The proposed economic cooperation framework agreement (ECFA) between Taiwan and China would pave the way for eventual unification, Democratic Progressive Party (DPP) legislators said yesterday, adding that the agreement would be “more political than economic.”
The comments followed Chinese Premier Wen Jiabao’s (溫家寶) speech to the National People’s Congress on Sunday, in which he attempted to calm fears that the controversial pact would flood Taiwan with cheap Chinese imports and cost thousands of farmers and workers their jobs.
Wen said China would “let the people of Taiwan benefit” from tariff concessions and early harvest programs, adding that “relevant arrangements” in the trade pact would help reassure Taiwanese farmers.
However, DPP lawmakers questioned Wen’s sincerity and said it was unlikely that Taiwan would be able to reap any benefits from the trade pact, either economically or politically.
DPP Legislator William Lai (賴清德) called Wen’s comments lies.
“If one of the main principles of the trade pact is for both parties to be treated as equals, how does saying this even make sense?” he said.
“This shows that his comments are basically a smokescreen for [China’s] unification goal,” Lai said.
“Minister of Economic Affairs Shih Yen-shiang [施顏祥] has been more honest, saying that if China gives Taiwan benefits including tariff concessions, it would only be a matter of time before it asks for the same in return,” DPP Legislator Yeh Yi-jin (葉宜津) said.
Government officials maintain that signing the pact would open the way for Taiwan to sign free-trade agreements (FTAs) with other countries and increase the nation’s economic competitiveness.
President Ma Ying-jeou (馬英九) said on Sunday that Taiwan risked becoming an “international orphan,” adding that the absence of FTAs with major economies was contributing to the nation’s economic isolation.
However, Lai said the main reason the nation did not manage to sign FTAs with other major economies was China, which has repeatedly blocked other countries from signing agreements with Taiwan.
“Who is causing Taiwan’s current problems in international relations?” Lai asked. “It is all the result of China’s actions.
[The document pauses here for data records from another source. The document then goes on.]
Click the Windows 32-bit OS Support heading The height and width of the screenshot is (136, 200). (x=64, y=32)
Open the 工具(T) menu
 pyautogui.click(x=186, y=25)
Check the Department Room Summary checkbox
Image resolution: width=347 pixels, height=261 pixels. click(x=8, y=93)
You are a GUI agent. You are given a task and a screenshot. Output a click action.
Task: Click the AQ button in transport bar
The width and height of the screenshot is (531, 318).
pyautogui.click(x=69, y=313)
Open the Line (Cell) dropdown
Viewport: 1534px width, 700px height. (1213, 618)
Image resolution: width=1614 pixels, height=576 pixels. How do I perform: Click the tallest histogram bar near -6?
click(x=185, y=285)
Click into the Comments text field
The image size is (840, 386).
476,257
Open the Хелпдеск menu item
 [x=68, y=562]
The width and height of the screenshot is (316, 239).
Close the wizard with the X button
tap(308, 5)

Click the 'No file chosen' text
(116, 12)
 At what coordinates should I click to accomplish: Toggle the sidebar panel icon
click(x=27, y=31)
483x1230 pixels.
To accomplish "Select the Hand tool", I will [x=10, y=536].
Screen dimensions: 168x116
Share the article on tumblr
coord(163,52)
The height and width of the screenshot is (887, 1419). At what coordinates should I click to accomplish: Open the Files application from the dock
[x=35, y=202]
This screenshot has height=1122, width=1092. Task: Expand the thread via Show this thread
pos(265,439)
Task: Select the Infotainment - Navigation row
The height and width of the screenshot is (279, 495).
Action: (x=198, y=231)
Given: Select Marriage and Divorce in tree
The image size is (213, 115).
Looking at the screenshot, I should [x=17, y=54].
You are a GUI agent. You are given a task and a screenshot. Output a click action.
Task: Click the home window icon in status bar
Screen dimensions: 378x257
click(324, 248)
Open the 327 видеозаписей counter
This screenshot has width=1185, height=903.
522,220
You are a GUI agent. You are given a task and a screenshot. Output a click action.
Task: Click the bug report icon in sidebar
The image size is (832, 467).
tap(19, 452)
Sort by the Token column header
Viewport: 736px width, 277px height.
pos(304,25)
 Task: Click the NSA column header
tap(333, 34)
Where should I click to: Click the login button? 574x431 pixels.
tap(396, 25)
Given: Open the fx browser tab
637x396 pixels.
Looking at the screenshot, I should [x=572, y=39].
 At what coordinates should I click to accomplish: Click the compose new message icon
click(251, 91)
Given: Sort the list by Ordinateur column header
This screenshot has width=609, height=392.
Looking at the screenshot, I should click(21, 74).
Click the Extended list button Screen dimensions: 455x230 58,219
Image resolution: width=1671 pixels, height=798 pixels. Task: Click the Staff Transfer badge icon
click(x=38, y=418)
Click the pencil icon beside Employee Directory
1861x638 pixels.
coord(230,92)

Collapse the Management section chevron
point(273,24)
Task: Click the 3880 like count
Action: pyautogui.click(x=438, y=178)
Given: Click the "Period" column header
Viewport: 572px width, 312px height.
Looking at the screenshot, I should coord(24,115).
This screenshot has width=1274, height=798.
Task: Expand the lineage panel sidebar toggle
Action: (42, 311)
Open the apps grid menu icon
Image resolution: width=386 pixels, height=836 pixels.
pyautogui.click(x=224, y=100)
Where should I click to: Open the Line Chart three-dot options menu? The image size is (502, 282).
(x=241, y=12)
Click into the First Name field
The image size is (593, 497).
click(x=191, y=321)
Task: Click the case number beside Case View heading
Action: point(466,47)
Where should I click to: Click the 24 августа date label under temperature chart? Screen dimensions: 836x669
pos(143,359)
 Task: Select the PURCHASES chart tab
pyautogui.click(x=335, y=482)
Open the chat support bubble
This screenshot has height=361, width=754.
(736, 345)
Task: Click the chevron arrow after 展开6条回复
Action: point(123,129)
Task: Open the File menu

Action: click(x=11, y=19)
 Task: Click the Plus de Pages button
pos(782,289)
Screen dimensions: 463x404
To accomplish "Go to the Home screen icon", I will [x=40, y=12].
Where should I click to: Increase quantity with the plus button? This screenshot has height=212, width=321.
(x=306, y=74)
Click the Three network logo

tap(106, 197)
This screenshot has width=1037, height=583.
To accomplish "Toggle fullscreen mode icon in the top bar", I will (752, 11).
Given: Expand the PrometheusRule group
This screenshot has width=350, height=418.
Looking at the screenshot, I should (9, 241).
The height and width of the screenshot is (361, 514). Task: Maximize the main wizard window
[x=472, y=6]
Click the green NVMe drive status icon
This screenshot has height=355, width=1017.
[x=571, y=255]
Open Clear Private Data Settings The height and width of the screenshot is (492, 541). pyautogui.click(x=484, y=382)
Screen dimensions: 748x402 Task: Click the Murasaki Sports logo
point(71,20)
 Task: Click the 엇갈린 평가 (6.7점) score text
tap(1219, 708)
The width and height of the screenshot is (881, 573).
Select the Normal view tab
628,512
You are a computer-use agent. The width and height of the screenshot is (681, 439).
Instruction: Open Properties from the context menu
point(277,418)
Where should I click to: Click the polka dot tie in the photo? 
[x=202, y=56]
What Beijing is doing is destroying Taiwan’s international space and pushing it [to accept] the ECFA proposal.”
Meanwhile, the Chinese Nationalist Party (KMT) caucus praised Wen, saying his remarks showed that China “completely” understood the feelings of Taiwanese farmers.
KMT caucus secretary-general Lin Hung-chih (林鴻池) told a press conference at the legislature that the government promised not to open the local market to more Chinese produce if an ECFA was inked.
Lin said the KMT caucus would carry out its gatekeeping duties once the ECFA was signed, adding that Taiwan could lose its competitive edge if it failed to sign the pact.